To differentiate such an object, we go one entry at a time in the column vector, using the method of the previous section to differentiate each real-valued function of several variables. According to the previous section, the derivative of a real-valued function of several variables is a row vector obtained by doing single-variable calculus with respect to each of the variables. Symbolically,
$$Df_{i}(a)=
\begin{bmatrix}
\partial_{x_{1}}f_{i}(a) & \partial_{x_{2}}f_{i}(a) & \cdots & \partial_{x_{n}}f_{i}(a)
\end{bmatrix}.
$$
All that we do to form the $p\times n$ derivative matrix $Df(a)$ is assemble each of these individually obtained row vectors into a single matrix:
$$
Df(a)=
\begin{bmatrix}
\partial_{x_{1}}f_{1}(a) & \partial_{x_{2}}f_{1}(a) & \cdots & \partial_{x_{n}}f_{1}(a)\\
\partial_{x_{1}}f_{2}(a) & \partial_{x_{2}}f_{2}(a) & \cdots & \partial_{x_{n}}f_{2}(a)\\
\vdots & \vdots & \ddots & \vdots\\
\partial_{x_{1}}f_{p}(a) & \partial_{x_{2}}f_{p}(a) & \cdots & \partial_{x_{n}}f_{p}(a)
\end{bmatrix}.
$$
Here are two (hopefully) helpful ways you can use for intuitively carrying out the process of differentiating a function $f:\mathbb{R}^{n}\rightarrow\mathbb{R}^{p}$:
1) You can think of "pushing" the derivative symbol $D$ onto the components of $f$:
$$D_{p\times n}f(a)=
\begin{bmatrix}
D_{1\times n}f_{1}(a)\\
D_{1\times n}f_{2}(a)\\
\vdots\\
D_{1\times n}f_{p}(a)
\end{bmatrix},
$$
where $D_{p\times n}$ is the derivative we want to compute and $D_{1\times n}$ is the derivative we know how to compute from the case of a real-valued function of several variables from the second "Computing Derivatives" section above.

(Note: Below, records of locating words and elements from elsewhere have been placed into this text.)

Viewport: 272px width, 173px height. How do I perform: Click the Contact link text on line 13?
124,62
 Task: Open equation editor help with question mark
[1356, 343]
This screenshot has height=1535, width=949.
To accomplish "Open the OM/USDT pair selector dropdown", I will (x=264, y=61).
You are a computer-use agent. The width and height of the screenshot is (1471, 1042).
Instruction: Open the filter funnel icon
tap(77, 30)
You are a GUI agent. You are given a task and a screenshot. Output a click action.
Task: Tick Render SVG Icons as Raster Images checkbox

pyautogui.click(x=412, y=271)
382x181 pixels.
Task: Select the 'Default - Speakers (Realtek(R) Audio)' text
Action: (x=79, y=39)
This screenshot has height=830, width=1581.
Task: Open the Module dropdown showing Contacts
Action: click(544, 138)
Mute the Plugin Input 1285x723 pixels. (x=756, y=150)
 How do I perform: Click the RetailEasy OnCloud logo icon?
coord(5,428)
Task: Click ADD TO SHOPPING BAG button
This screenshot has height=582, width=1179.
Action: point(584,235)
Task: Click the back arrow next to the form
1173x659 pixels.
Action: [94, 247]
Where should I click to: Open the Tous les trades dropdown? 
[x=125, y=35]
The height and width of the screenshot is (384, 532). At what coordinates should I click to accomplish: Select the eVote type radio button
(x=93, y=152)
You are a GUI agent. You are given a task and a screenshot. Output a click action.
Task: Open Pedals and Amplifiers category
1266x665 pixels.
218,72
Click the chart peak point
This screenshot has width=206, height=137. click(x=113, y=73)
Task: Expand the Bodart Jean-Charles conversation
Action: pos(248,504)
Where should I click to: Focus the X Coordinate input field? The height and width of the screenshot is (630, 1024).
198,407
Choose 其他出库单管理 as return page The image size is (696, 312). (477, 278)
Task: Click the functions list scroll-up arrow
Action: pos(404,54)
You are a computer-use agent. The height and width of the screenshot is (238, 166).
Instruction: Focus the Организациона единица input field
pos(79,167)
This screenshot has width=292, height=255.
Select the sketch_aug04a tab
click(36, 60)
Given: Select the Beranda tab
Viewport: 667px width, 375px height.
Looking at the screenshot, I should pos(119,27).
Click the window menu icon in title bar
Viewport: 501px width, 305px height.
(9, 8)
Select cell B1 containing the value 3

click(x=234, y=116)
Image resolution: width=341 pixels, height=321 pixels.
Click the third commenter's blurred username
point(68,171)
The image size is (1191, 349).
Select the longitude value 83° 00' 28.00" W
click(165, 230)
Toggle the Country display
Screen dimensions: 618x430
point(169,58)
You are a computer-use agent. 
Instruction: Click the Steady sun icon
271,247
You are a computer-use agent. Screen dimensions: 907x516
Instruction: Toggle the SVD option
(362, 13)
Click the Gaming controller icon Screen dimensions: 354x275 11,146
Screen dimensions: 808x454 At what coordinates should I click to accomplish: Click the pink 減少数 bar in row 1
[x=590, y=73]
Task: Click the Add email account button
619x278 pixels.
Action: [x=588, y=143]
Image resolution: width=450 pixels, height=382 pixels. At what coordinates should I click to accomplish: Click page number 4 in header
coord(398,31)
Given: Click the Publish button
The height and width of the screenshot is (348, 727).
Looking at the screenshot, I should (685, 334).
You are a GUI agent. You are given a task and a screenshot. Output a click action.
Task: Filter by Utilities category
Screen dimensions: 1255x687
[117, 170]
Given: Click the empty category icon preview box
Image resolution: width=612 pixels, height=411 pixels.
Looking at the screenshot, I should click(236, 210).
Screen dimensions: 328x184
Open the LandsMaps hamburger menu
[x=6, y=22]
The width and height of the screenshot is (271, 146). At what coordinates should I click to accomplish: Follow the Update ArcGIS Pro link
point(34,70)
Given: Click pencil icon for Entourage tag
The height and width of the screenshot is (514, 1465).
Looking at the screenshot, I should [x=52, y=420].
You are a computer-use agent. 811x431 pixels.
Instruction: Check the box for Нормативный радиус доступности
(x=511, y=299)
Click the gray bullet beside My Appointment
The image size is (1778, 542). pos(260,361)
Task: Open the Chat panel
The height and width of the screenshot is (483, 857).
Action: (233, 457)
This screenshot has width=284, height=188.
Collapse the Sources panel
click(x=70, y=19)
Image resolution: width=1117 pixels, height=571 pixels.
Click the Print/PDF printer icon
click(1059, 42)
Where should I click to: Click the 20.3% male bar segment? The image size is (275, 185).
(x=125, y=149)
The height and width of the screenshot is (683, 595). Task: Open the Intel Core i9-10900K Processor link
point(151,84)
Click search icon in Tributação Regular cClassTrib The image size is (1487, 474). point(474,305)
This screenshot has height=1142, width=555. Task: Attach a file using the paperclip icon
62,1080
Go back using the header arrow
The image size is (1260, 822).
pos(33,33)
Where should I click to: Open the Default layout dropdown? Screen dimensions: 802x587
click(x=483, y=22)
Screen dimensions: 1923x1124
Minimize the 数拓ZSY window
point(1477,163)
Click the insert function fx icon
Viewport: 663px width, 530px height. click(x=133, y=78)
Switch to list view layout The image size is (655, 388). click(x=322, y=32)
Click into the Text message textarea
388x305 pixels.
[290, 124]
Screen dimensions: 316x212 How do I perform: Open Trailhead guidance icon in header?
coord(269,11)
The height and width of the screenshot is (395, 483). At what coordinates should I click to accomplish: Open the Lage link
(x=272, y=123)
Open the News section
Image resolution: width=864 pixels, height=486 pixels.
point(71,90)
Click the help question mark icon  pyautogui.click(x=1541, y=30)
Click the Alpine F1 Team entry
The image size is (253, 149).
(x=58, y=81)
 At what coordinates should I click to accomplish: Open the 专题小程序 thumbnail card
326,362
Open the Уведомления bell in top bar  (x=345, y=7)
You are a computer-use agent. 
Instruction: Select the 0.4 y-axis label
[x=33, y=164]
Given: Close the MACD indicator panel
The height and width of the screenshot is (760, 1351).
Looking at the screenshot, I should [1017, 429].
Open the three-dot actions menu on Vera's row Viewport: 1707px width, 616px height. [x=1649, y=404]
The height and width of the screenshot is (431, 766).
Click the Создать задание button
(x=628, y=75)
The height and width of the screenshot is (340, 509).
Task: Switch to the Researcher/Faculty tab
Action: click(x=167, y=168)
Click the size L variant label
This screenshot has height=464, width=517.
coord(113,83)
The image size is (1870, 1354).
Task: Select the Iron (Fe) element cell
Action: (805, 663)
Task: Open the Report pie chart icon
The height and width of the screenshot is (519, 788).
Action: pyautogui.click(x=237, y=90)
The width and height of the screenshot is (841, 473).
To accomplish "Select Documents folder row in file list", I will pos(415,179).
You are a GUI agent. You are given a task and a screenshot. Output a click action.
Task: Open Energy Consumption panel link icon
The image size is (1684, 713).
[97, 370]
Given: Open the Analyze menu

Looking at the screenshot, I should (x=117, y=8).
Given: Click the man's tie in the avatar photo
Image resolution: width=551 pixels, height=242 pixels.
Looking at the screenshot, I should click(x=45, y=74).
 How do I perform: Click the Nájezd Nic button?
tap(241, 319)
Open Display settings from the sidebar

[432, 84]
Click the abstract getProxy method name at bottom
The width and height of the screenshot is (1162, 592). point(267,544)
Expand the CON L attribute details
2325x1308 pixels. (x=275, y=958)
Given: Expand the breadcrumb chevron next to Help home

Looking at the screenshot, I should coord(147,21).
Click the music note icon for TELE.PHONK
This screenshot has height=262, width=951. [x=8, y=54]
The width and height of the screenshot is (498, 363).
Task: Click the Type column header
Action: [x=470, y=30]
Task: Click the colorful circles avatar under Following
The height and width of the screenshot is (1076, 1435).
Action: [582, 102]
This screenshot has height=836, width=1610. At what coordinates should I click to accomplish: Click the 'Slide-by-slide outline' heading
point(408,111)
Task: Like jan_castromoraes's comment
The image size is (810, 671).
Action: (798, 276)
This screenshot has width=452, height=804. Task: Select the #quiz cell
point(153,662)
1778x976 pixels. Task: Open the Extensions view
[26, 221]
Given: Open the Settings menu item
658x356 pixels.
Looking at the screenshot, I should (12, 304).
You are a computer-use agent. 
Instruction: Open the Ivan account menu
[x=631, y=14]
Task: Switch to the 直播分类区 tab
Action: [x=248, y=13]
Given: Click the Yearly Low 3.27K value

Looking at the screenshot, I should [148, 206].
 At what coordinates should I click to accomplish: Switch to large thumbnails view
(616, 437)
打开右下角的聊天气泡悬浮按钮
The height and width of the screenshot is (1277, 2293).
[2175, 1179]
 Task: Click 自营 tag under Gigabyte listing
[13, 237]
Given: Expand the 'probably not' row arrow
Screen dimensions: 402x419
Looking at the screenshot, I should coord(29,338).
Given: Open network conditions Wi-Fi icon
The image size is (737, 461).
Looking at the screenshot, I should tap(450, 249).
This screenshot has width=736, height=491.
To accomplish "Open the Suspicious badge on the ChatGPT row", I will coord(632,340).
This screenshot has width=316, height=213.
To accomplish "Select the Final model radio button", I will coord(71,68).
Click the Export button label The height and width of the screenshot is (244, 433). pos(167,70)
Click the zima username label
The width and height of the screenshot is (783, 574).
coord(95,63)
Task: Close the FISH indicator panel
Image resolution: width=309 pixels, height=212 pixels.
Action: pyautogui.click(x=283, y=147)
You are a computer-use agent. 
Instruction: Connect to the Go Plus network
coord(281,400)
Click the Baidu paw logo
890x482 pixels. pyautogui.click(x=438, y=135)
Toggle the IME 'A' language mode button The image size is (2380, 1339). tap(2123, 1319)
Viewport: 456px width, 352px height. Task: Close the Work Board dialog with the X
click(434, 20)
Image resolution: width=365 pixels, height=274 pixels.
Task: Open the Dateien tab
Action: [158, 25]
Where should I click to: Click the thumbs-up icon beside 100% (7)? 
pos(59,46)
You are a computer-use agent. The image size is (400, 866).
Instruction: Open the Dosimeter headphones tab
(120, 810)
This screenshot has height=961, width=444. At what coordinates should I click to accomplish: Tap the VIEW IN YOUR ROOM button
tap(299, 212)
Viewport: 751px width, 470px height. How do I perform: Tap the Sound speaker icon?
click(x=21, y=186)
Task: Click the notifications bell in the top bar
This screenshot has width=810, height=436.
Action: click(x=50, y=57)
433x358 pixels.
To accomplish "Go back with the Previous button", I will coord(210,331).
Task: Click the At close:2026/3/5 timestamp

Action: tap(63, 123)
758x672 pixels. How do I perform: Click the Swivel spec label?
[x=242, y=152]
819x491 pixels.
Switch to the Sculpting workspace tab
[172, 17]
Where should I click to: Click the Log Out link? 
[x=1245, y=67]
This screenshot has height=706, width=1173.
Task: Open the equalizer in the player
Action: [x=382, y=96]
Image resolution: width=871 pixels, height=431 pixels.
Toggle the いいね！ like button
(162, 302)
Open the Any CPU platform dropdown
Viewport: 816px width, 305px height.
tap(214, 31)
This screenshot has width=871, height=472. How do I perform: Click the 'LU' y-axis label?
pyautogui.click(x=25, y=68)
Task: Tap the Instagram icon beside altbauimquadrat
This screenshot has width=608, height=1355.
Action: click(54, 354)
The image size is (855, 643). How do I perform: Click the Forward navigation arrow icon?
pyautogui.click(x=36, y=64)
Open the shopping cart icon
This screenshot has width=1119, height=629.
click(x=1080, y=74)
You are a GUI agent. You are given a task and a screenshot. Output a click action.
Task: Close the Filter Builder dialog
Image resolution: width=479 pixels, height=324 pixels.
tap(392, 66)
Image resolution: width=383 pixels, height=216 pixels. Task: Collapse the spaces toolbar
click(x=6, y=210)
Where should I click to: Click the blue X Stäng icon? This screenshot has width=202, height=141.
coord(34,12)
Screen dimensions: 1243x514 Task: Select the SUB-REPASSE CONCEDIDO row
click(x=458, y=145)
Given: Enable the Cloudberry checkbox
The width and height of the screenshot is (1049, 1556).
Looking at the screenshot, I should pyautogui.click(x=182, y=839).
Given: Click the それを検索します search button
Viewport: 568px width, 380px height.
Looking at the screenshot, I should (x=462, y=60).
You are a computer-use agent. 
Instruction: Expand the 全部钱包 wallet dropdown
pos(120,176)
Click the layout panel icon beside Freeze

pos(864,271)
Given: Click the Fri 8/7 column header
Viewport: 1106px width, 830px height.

2) Since you know you will need to compute a $p\times n$ matrix, across the top of your matrix title the $n$-columns by $x_{1}, x_{2},\ldots, x_{n}$ (or possibly $\partial _{x_{1}}$, $\partial_{x_{2}}$, $\ldots,$ $\partial_{x_{n}}$), and the $p$ rows by $f_{1}$, $f_{2}$, $\ldots,$ $f_{p}$. By selecting a particular row you reduce the problem to considering a real-valued function of several variables. By selecting a column in this row, you reduce the problem to a real-valued function of a single variable. For example, if you select row $2$ and column $3$, you are now only dealing with the real-valued function $f_{2}(x_{1},x_{2},x_{3},\ldots, x_{n})$ as a function of the single-variable $x_{3}$ ($x_{1}, x_{2}, x_{4}, \ldots, x_{n}$ are thought of as constants). To obtain the $p\times n$ derivative matrix, perform the partial derivatives of the functions obtained by examining what row and column you are in.